Using the CUB dataset [27], the test set can be seen as an SKB containing 50 feature vectors; 2 samples are selected from each class, resulting in a total of 100 test samples. To investigate the impact of SKB size on the semantic RD function, the number of test samples is fixed and three SKB configurations are considered: 10 classes, 20 classes, and the complete 50 classes from the CUB test set. Figure 5 shows the semantic RD results under different SKB sizes, where the blue curve represents the syntactic RD function for transmitting 100 samples without the assistance of SKB. The simulation result shows that as the SKB size increases, the semantic RD function decreases significantly, indicating improved compression efficiency. Furthermore, compared with the syntactic RD function, the simulation result demonstrates the effectiveness of the SKB in improving compression performance.
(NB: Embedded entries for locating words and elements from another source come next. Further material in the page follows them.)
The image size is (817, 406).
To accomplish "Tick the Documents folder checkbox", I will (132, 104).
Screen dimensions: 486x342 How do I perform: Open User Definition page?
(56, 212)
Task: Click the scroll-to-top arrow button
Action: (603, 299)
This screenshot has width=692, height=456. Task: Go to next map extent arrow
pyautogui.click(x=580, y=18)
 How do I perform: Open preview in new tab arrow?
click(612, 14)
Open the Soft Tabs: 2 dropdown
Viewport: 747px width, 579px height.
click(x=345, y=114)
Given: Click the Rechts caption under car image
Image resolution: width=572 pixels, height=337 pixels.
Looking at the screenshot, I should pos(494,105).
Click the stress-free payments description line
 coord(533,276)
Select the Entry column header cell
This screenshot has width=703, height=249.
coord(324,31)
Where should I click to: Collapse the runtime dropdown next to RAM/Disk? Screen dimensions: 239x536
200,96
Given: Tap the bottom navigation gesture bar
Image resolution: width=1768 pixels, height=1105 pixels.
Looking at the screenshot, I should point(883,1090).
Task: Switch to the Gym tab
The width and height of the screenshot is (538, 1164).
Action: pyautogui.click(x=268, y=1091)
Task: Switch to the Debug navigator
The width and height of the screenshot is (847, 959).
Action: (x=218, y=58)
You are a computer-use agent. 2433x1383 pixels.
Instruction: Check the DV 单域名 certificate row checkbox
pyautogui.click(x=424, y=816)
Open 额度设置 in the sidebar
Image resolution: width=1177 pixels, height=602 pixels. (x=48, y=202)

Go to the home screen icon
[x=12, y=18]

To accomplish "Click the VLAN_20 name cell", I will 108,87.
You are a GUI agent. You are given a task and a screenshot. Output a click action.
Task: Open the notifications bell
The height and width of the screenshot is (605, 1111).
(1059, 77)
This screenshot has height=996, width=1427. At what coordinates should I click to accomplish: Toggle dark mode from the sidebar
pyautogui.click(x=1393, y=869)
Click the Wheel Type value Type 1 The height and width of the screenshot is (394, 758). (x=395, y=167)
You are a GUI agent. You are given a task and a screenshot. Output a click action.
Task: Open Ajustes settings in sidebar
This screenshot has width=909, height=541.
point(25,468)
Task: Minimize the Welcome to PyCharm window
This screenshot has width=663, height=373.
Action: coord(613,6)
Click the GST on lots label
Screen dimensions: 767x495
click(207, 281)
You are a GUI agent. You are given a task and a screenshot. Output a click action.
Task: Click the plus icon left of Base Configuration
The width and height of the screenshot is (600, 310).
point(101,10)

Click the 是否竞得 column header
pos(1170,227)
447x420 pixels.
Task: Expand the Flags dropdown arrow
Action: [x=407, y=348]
In practical applications, the semantic RD function can be computed by the EBA algorithm and then utilized for theoretical analysis to predict the required SKB size and compression limits based on specific task objectives.

6. Conclusions

In this paper, we extend the classic BA algorithm to semantic communication based on synonymous mapping and propose the EBA algorithm, which can compute the semantic RD function for a given source. Furthermore, by combining it with the optimization algorithm, the optimal synonymous mapping can be obtained under given constraints. From a practical perspective, by considering the SKB as a given synonymous mapping, the EBA algorithm provides an approach for analyzing the SKB size, thereby offering theoretical insights into the trade-off between semantic distortion and compression performance. Future work could explore the application of the EBA algorithm in other scenarios, establishing a more comprehensive theoretical foundation for the semantic communication system.